Grading system of job evaluation particularly in government jobs is quite popular as this has certain merits over the ranking method. These are as follows:
- It is quite simple to operate and understand as the relevant information is provided by job analysis which serves other purposes too.
- Job evaluation done on grading method makes wage and salary determination easier as these are fixed in terms of various grades of jobs.
This system of job evaluation suffers with the following limitations:
- Job grade description is vague and personal biases may distort job grading as the method is not based on any scientific analysis.
- There are chances of employees’ resistance when new clusters of jobs are prepared. This is evident by the fad that government employees agitate when recommendations of a new pay commission come.
3. Point Method
Point method of job evaluation is widely used in business organisations. It is an analytical and quantitative method which determines the relative worth of a job on the basis of points alloted to each specific factor of a job. The sum total to these points allotted to various job factors is the worth of the job. This total is compared with that of other jobs and relative worth of various jobs is determined.

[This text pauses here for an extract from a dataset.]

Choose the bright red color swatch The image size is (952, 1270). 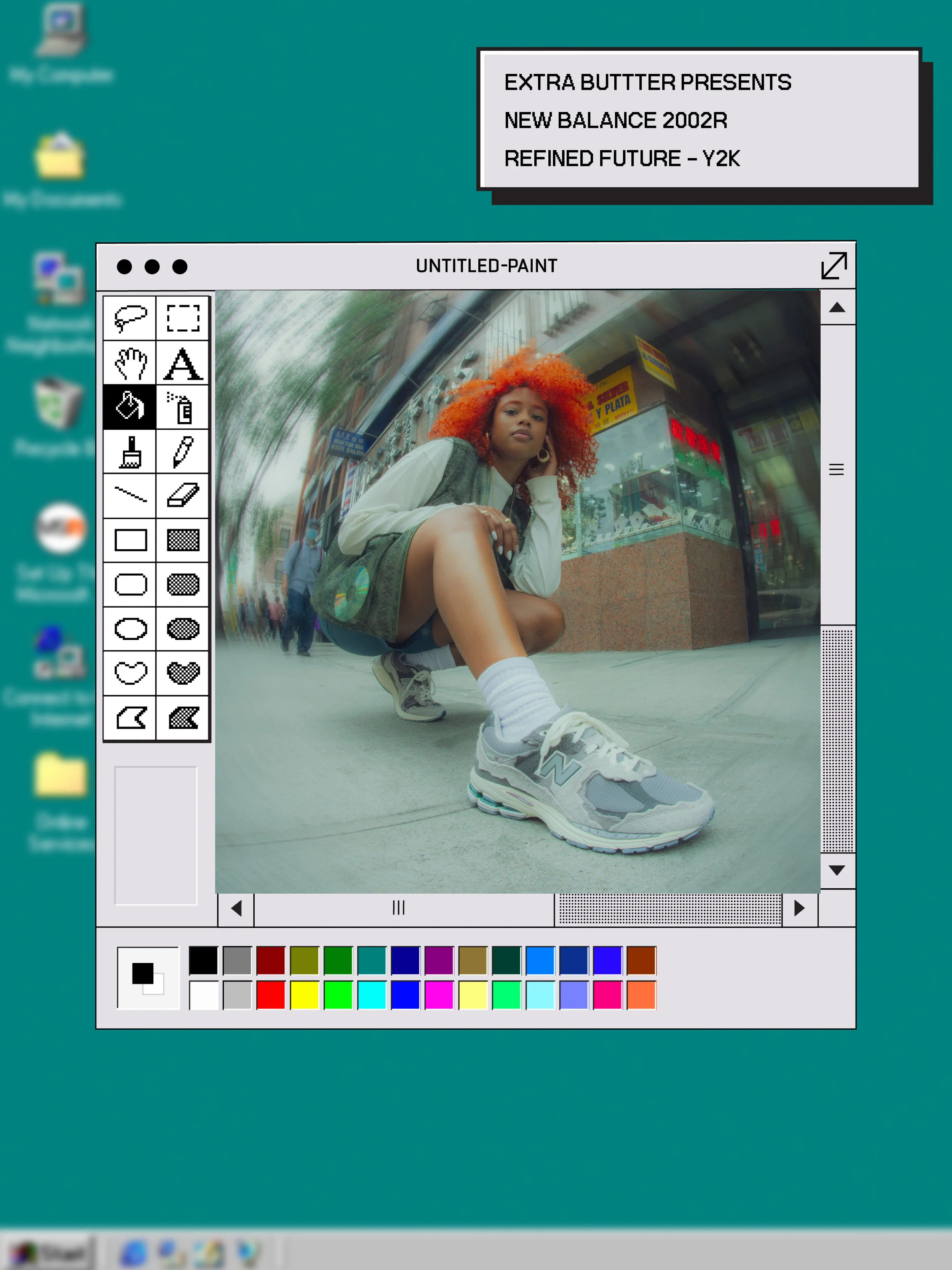[x=271, y=995]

Read More: Point Rating Method of Job Evaluation
4. Factor Comparison Method
This method, also known as key job method, was originally developed at the Philadelphia Rapid Transit Company, USA by Eugene J.Benge in 1926 to overcome two major problems faced in point method of job evaluation. viz. determining the relative importance of factors and describing their degrees. In this method, each factor of a job is compared with the same factor of the other jobs or the key job either defined or existing one. When all factors are compared, the final rating is arrived at by adding the value received at each comparison. For this purpose, Benge identified five factors – mental effort, skill, physical effort, responsibility and working conditions. The procedure for factor comparison method of job evaluation is as follows:
- At the initial stage, some key jobs which are well recognized are selected. These jobs should be from a cross-section of departments. These should represent all levels of wages and salaries which are considered fair, both internally as well as externally.
- Various factors of the jobs which are to be considered for comparison, should be identified. These factors may be mental requirement. Skills, physical requirement, responsibility and working conditions.

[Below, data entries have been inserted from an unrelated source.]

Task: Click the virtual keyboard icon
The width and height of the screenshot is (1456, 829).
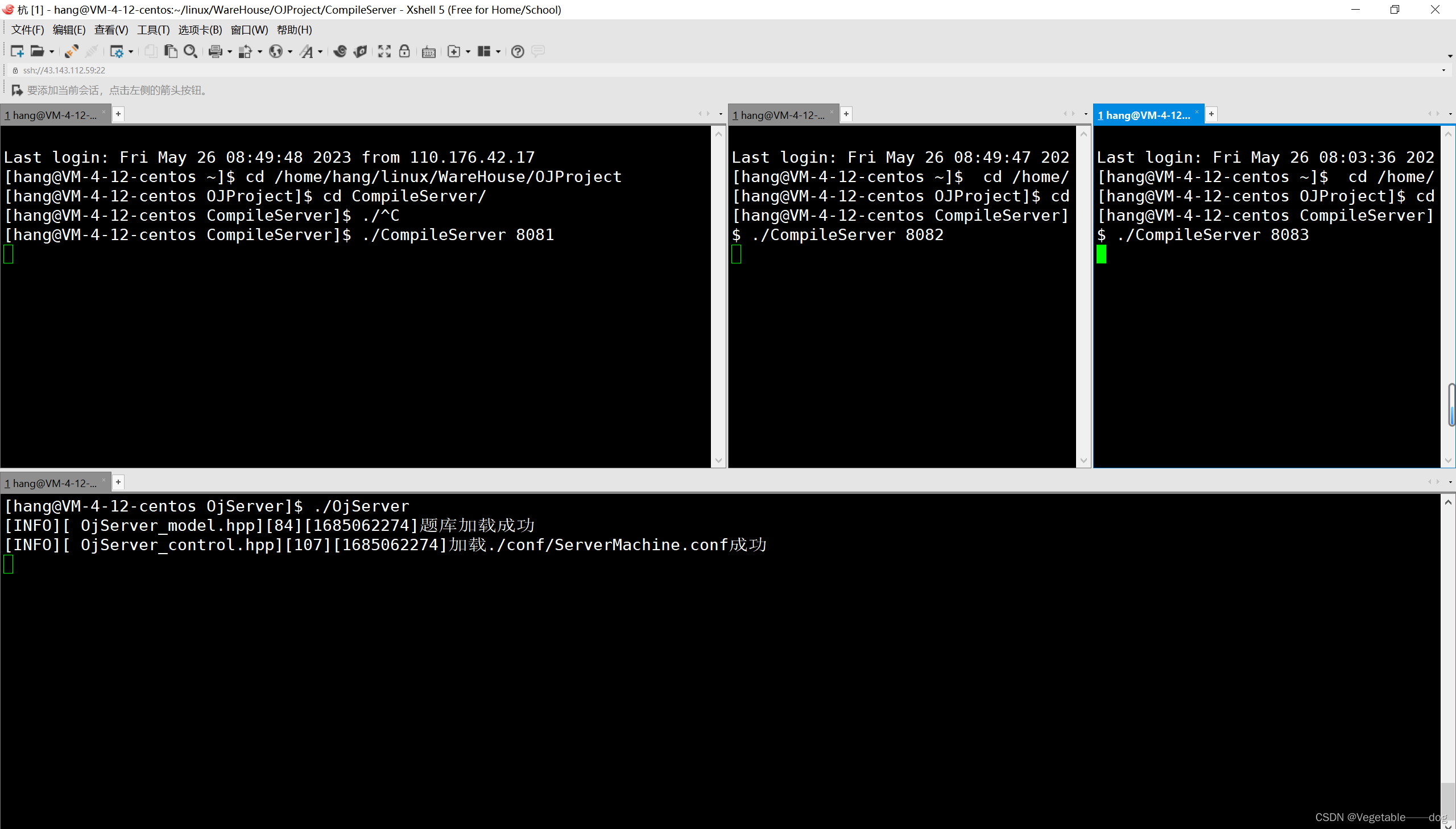Action: [x=429, y=52]
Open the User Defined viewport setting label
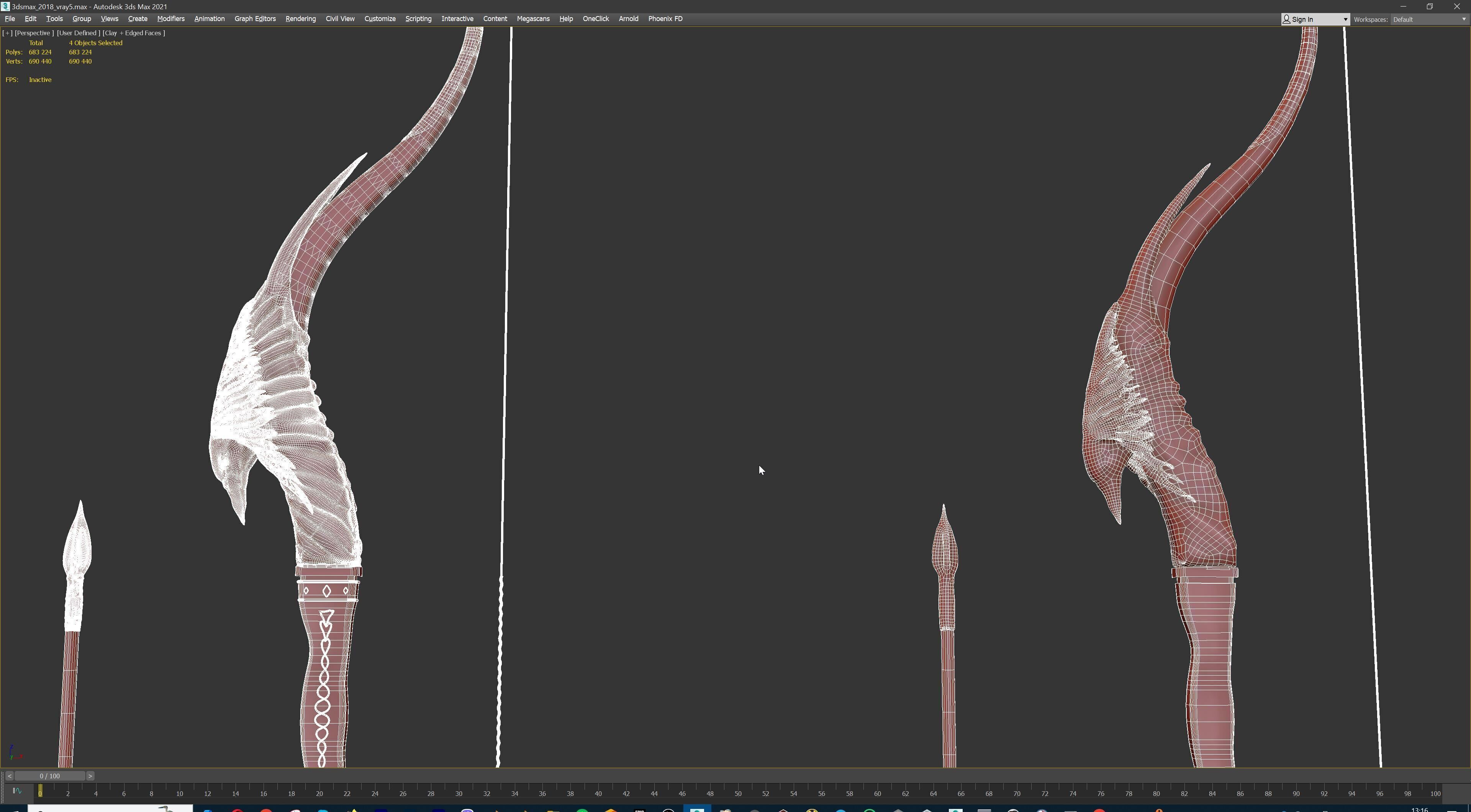 (78, 33)
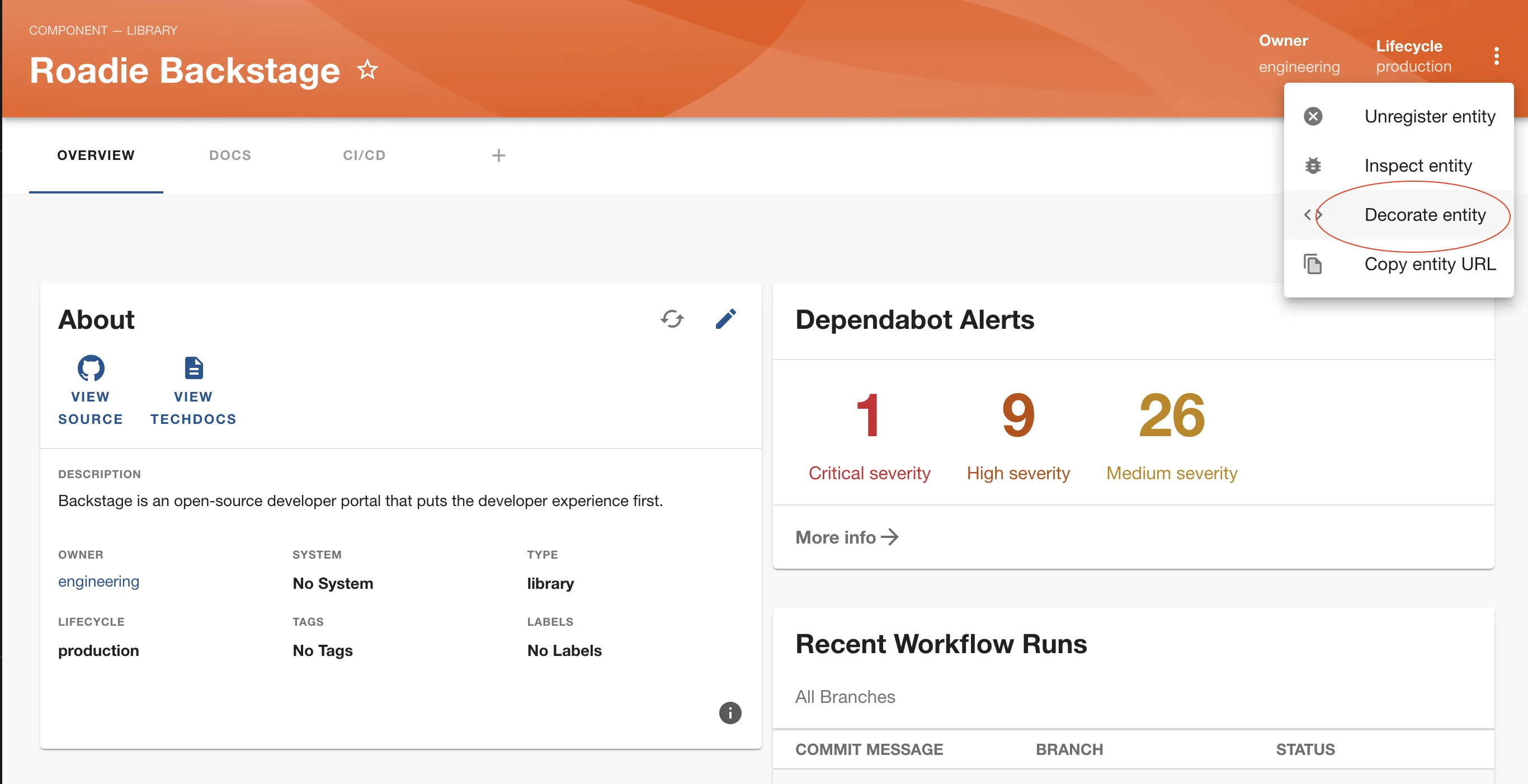Click the Copy entity URL clipboard icon
Screen dimensions: 1528x784
click(1313, 264)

- Each factor of a job is compared with the same factor of the key job and rank is awarded. This exercise is repeated for all other factors.

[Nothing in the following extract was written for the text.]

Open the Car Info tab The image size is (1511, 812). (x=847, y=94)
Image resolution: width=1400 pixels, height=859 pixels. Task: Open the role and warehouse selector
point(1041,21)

- The relative worth of a job is determined by adding the ranks obtained by different factors of a job. Sometimes, the rank is expressed in terms of monetary values and these values are added together to get the correct wage rate for the job.
The factor comparison method is more systematic and analytical as compared to any other method and offers following merits:
- It provides more accurate information about the relative worth of a job as different comparable factors are compared with key jobs.
- Since only limited number of factors relevant for the effective job performance are compared, there are reduced chances of overlapping.
- Since the evaluation is more systematic and analytical, its logic can be accepted by trade unions and workers.
However, factor rating method has its own operational problems which restrict its adaptability. The major problems are as follows:
- This method is quite costly and time consuming to install and difficult to understand by those not fully conversant with job evaluation process.
- If wage rates are adopted for making comparison, the system may become obsolete very soon as there may not be proportionate increase in wages for all jobs.
- This system considers only limited factors of job for comparison. This may be a positive point so far as avoidance of duplication and simplicity of procedure are concerned, but may ignore other factors which may be important for the performance of the job.